**Exercise description:**
From the listing below, extract every line that contains the string "grid", matching case exactly.

**Given records:**
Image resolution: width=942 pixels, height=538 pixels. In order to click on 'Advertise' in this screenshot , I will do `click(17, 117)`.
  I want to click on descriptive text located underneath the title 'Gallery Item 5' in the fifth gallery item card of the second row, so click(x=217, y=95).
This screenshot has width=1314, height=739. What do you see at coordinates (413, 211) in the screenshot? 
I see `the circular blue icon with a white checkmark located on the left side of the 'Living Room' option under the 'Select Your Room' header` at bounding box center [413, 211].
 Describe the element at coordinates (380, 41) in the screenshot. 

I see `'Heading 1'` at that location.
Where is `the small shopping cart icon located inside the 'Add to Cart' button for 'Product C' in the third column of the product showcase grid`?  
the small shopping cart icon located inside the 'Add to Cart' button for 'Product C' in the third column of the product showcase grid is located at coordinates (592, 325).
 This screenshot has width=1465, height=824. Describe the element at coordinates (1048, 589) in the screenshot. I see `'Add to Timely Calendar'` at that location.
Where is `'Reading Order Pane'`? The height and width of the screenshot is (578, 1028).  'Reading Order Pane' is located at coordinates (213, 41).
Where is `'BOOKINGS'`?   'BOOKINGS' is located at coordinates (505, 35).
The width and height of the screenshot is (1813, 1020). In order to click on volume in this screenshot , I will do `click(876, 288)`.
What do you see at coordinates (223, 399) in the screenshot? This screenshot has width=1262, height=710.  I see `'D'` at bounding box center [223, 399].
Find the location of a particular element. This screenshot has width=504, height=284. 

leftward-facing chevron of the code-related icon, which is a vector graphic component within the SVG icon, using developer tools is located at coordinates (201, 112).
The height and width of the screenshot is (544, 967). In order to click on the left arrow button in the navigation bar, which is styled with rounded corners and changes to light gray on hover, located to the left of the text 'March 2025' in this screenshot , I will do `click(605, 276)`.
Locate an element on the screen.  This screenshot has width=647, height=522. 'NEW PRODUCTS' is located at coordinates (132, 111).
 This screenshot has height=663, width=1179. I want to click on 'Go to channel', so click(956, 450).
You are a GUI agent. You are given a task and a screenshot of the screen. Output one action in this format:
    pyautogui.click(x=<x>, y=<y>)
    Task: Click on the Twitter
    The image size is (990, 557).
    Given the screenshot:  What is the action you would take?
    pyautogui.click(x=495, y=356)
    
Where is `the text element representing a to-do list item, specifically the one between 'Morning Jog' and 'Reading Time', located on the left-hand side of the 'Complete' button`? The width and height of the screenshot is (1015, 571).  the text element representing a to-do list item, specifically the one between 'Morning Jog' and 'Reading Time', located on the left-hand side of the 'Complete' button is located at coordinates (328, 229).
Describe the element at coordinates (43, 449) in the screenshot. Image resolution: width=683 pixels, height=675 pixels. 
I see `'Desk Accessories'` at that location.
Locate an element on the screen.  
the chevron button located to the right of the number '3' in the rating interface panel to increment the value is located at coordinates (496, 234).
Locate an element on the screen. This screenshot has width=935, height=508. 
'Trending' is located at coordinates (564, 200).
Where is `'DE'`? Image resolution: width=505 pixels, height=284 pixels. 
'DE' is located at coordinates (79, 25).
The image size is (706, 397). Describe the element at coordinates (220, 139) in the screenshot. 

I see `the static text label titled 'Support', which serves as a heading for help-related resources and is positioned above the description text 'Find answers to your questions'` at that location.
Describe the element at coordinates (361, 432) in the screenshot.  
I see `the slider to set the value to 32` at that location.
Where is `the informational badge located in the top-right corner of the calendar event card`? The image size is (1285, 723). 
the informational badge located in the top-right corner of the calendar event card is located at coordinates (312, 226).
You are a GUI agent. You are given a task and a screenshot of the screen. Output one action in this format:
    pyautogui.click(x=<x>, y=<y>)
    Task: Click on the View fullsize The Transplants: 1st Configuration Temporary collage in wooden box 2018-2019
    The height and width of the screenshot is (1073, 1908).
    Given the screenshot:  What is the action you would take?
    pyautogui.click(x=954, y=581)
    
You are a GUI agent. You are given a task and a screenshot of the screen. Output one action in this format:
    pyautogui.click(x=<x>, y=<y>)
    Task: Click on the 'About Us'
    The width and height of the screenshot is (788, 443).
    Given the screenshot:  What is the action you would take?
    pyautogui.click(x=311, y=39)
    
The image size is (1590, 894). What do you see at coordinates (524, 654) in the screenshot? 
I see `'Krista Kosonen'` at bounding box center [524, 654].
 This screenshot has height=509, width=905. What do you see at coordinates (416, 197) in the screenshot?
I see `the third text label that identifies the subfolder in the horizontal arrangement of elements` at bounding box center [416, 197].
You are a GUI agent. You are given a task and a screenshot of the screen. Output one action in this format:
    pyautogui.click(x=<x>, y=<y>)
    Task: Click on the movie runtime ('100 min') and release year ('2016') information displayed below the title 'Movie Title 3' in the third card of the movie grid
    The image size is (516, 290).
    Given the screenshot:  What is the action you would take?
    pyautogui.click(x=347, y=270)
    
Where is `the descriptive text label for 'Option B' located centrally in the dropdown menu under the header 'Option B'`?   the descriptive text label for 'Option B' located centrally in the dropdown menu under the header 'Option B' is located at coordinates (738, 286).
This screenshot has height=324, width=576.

**Finished answer:**
Where is `the small shopping cart icon located inside the 'Add to Cart' button for 'Product C' in the third column of the product showcase grid`?  
the small shopping cart icon located inside the 'Add to Cart' button for 'Product C' in the third column of the product showcase grid is located at coordinates (592, 325).
    Task: Click on the movie runtime ('100 min') and release year ('2016') information displayed below the title 'Movie Title 3' in the third card of the movie grid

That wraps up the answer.